Legal Complexities Inhibit Medicinal Marijuana Research

Increasingly, the American public sees the use of medical marijuana as no big deal. As more and more states take strides toward full legalization, opinion poll after opinion poll reveals that MMJ stigma is lessening, slowly but surely. While medical marijuana use is becoming more accepted, medical marijuana research is in many ways just as difficult and restrictive as ever—for reasons that might surprise you.
Did you know, for example, that scientists who wish to study the medicinal effects of marijuana on the body have a harder time obtaining samples than researchers studying “hard” drugs like ecstasy? It’s true: Clinical researchers can ask the DEA for permission to grow or create illegal compounds, ranging from LSD to magic mushrooms, but there is no such option available for obtaining cannabis.

MMJ Research and the Law
This state of affairs goes back at least as far as 1970, when the Controlled Substance Act of 1970 was passed, placing marijuana in the most restrictive use category there is—Schedule 1. What this means, basically, is that in the eyes of the federal government, marijuana has no medicinal value and a high potential for abuse. If you want to conduct any kind of research into MMJ, then, you need to have a DEA license and study approval from the FDA. To obtain research-grade marijuana, you have to go a step further, going through the National Institute on Drug Abuse—a process that can be daunting and difficult, to say the least.

A Changing Tide?
Again, there is reason to believe that the general consensus about marijuana use is shifting—and reason to believe that the medical community is on board with that shift. Certainly, there is ample anecdotal evidence to suggest that marijuana can reduce chronic pain, muscle pain, and more, that it can be beneficial for those undergoing cancer treatments and that it can have positive ramifications for patients with PTSD, MS, and other conditions. Meanwhile, what research is available confirms that MMJ can reduce pain, help patients to sleep better, and more.
Meanwhile, both the American Medical Association and the American College of Physicians have called for further research into the medicinal uses of marijuana—and for the federal government to reclassify marijuana, making it easier to obtain for purposes of clinical research.

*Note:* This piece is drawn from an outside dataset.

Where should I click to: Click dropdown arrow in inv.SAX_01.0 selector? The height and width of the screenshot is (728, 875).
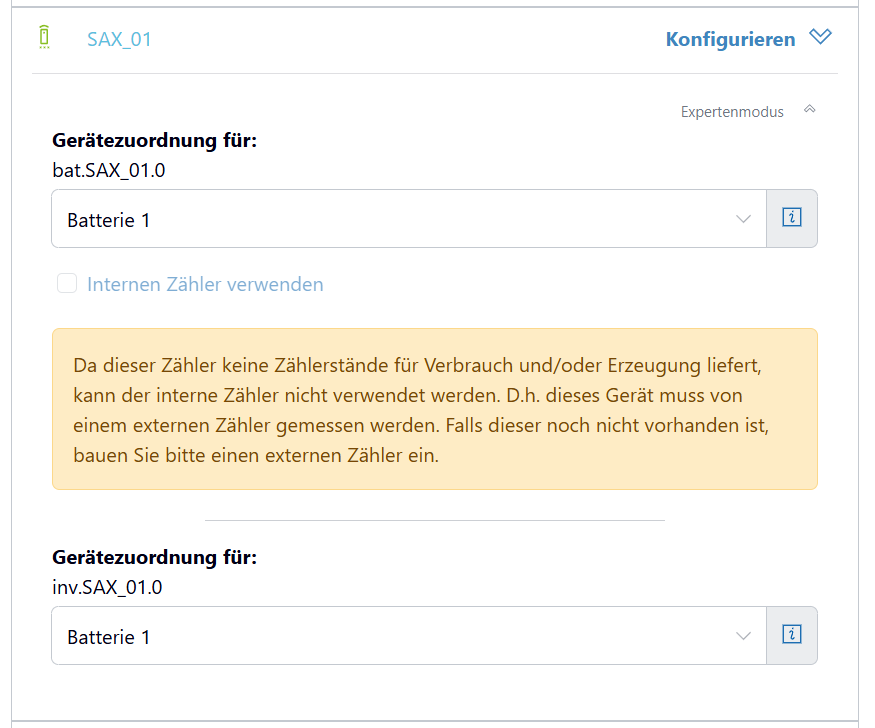(743, 636)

An article from WebMD summarizes some studies that have been conducted—and shown some positive results:

  •  One 1997 clinical trial “found that synthetic THC could ease symptoms of Alzheimer’s. Patients were less agitated and ate better after treatment.”
  • Meanwhile, the article says, various “studies on animal and human cells and a small study on 9 people suggested THC and other cannabinoids… might slow the growth of brain cancer. Multiple lab studies in human cells have also shown the potential for them to slow other kinds of cancers, such as breast cancer and leukemia; no studies in people have taken place.”
  •  More than 45 studies into MMJ and chronic pain—specifically targeting conditions such as fibromyalgia, HIV, arthritis, diabetes, and cancer—have been conducted, and most of them reveal that MMJ can indeed relieve pain.
  • WebMD also notes multiple studies into MMJ as a treatment for digestive disorders, epilepsy, schizophrenia, MS, and beyond.

Research Limitations
These studies all offer ample reason for hope—but sadly, as positive as these studies are, there remain many research impediments. Consider this: The National Institute on Drug Abuse funds ongoing research that’s conducted at the University of Mississippi, where cannabis is grown, harvested, and studied. Sadly, the NIDA’s legal mandate is to look into the harmful effects of controlled substances—not to establish them as medically valuable—and as such, these studies are based more in fear than in the promise of making sick people better.
That is, lamentably, the way a great deal of marijuana research still is—but there is still one further angle of this issue to address.

Your Story
The great thing about living in the Internet Era is that there is so much opportunity for user-generated content—in other words, it’s never been easier for average people to share their stories with the world, through social media and blogs, websites and Internet forums. This provides MMJ patients with a golden opportunity to further ongoing clinical research: You can experiment with different strains, record how they impact your body and mind, and share that anecdotal data with the world.
And yes, the data is anecdotal—but that doesn’t mean it’s lacking in value. When enough anecdotal data is combined, it can actually have a powerful and positive effect, shaping ongoing scientific understandings. That’s part of the reason why we started AllBud.com—to provide MMJ patients with an opportunity to share their stories, in hope that the rest of us might benefit!